(Saved data entries)
━━━━━━━━━━━━━━━━
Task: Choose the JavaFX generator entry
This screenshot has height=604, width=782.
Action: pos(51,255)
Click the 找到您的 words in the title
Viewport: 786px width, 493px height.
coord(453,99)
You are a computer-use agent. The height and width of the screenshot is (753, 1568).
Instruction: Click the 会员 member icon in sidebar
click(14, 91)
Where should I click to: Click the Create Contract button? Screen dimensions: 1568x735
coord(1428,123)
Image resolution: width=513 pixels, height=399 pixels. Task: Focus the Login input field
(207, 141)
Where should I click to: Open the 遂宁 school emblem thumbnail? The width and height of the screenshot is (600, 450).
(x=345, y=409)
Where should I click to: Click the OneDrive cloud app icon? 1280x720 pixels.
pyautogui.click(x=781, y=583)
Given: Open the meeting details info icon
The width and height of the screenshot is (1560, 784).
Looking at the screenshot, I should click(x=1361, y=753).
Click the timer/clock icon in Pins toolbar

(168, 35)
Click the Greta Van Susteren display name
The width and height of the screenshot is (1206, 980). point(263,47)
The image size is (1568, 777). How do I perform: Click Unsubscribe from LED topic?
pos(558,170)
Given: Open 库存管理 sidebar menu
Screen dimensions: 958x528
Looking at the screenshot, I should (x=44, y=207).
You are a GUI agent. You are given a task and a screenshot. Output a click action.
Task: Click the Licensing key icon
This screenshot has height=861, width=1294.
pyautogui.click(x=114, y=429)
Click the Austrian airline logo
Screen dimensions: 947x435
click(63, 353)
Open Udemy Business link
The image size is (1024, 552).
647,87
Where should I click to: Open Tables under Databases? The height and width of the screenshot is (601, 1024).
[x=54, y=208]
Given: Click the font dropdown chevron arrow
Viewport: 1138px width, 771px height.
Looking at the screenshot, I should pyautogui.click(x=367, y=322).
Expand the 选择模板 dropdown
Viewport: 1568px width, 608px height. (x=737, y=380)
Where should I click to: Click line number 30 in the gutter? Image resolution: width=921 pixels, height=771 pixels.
━━━━━━━━━━━━━━━━
Task objective:
Repeat the data word for word.

Response area:
Task: Choose the JavaFX generator entry
This screenshot has height=604, width=782.
Action: pos(51,255)
Click the 找到您的 words in the title
Viewport: 786px width, 493px height.
coord(453,99)
You are a computer-use agent. The height and width of the screenshot is (753, 1568).
Instruction: Click the 会员 member icon in sidebar
click(14, 91)
Where should I click to: Click the Create Contract button? Screen dimensions: 1568x735
coord(1428,123)
Image resolution: width=513 pixels, height=399 pixels. Task: Focus the Login input field
(207, 141)
Where should I click to: Open the 遂宁 school emblem thumbnail? The width and height of the screenshot is (600, 450).
(x=345, y=409)
Where should I click to: Click the OneDrive cloud app icon? 1280x720 pixels.
pyautogui.click(x=781, y=583)
Given: Open the meeting details info icon
The width and height of the screenshot is (1560, 784).
Looking at the screenshot, I should click(x=1361, y=753).
Click the timer/clock icon in Pins toolbar

(168, 35)
Click the Greta Van Susteren display name
The width and height of the screenshot is (1206, 980). point(263,47)
The image size is (1568, 777). How do I perform: Click Unsubscribe from LED topic?
pos(558,170)
Given: Open 库存管理 sidebar menu
Screen dimensions: 958x528
Looking at the screenshot, I should (x=44, y=207).
You are a GUI agent. You are given a task and a screenshot. Output a click action.
Task: Click the Licensing key icon
This screenshot has height=861, width=1294.
pyautogui.click(x=114, y=429)
Click the Austrian airline logo
Screen dimensions: 947x435
click(63, 353)
Open Udemy Business link
The image size is (1024, 552).
647,87
Where should I click to: Open Tables under Databases? The height and width of the screenshot is (601, 1024).
[x=54, y=208]
Given: Click the font dropdown chevron arrow
Viewport: 1138px width, 771px height.
Looking at the screenshot, I should pyautogui.click(x=367, y=322).
Expand the 选择模板 dropdown
Viewport: 1568px width, 608px height. (x=737, y=380)
Where should I click to: Click line number 30 in the gutter? Image resolution: width=921 pixels, height=771 pixels.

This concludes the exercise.